The bland title and cover don't do this book justice. Instead, pay attention to the subtitle, then imagine picking mushrooms with Hunter S. Thompson. Yes, guns are involved.
According to the author, mushroom hunting for profit is so secretive it shares "certain similarities with drug smuggling."
That's because there's a lot of money to be made. Some pickers go armed, and the harvesting is often done illegally in restricted areas, or in backwoods America where "your average passing motorist with a flat tire would hesitate to knock on any of the doors."
Characters
The author tags along with a couple of expert foragers who are quirky but likeable. One is a former sous-chef who supplies wild produce directly to restaurants in New York and on the West Coast. Since pickers want cash he makes frequent trips to banks, but without the slightest concern over his appearance. When setting up a new account on a buying trip to Montana, he looks homeless or deranged -- unshaven, dishevelled, hands black with dirt. "Hard work was his mantra."
The other person is a former logger and commercial fisherman who's been diagnosed with Parkinson's and is awaiting a new set of teeth. He's served in the military, spent time in drug rehab, had two dozen concussions, and drives a car called the Blue Pig. He manages without a phone, bank account, or (after three divorces) a wife. He does not use maps or GPS, yet has never gotten lost. He smokes pot through a mushroom, and once earned $6000 in two days picking matsutake.

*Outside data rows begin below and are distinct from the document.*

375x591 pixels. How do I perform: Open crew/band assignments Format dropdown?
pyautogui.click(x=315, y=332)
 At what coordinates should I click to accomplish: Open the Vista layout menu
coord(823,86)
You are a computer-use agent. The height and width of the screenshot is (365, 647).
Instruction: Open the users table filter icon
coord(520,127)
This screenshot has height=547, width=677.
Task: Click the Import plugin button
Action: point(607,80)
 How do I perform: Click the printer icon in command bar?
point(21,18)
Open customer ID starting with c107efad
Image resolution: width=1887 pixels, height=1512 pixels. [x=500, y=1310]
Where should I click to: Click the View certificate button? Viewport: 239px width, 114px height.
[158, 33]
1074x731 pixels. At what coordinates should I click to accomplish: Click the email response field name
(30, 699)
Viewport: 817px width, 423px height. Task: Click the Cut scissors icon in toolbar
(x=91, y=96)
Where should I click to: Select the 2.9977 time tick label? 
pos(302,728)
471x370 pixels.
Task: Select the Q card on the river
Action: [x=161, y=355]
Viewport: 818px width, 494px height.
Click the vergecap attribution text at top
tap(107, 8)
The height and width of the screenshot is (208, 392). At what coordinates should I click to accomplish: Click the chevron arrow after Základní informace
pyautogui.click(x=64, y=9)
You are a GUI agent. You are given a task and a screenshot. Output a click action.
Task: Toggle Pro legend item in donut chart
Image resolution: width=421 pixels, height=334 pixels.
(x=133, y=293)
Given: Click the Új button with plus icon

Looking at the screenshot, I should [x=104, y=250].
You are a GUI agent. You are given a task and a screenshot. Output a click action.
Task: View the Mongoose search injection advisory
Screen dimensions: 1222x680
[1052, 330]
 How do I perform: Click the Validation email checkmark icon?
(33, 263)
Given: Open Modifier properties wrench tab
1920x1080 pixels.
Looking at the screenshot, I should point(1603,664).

The supporting cast is large enough to populate a novel, and includes chefs, restauranteurs, mycological geeks, meth-heads, and hardworking immigrants whose "lives had been full of tumult and misfortune." One of them says, "I don't pick for money, I pick for survival."
Mushrooms
Inherently mysterious, they take strange shapes that can be deadly, delicious, or hallucinogenic. Evolutionarily (says the author) they're closer to animals than plants, which perhaps explains common names like oyster, lobster, hedgehog, hawkwing, shaggy mane, bear's head, man-on-horseback, chicken-of-the-woods.
The adventurous author goes truffling in Oregon, picks hedgehogs in Washington, hunts for black trumpets and yellow chantarelles in northern California, and sets himself the goal of picking 100 pounds of morels in a single day in the Yukon.
Food
How about squid-ink pasta, oxtail ragu, stinging nettle soup, eider-poached oysters, Pinot-Noir-braised pork belly, and "pickled quail eggs, bone marrow, and green juniper berries."
My favourite: seven-minute duck eggs with goat-shit oil and wild purslane.
Quotes
Dried porcini have an earthiness that is quite frankly mind-blowing to the newcomer. Put your nose in a bag of dried porcini and inhale -- and be prepared to suck in the woods and the duff and the very dirt where the mushrooms live. It's a big aroma: toasty, terrestrial, rugged. I could hear the muffled voices of two men, then the sharp ringing of at least thirty rounds of automatic gunfire unloaded into the woods mere yards from my car. Zimmerman ran his hands through the chantarelles and chortled like a pirate sifting his pile of golden booty. |
Illustrations
There aren't any, so here are three of my own.
To the left is a morel growing in Yoho National Park in BC at an altitude of 2000m. I remember picking these guys as a kid growing up on the prairies. The other two are from the Annapolis Valley at the opposite end of the country: hen-of-the-woods (not to be confused with chicken-of-the-woods) fruiting at the base of an oak tree, and a chaga mushroom (looking like a lump of burnt wood) picked by a friend of my wife. It grows on birch trees and can be used to make a medicinal "tea."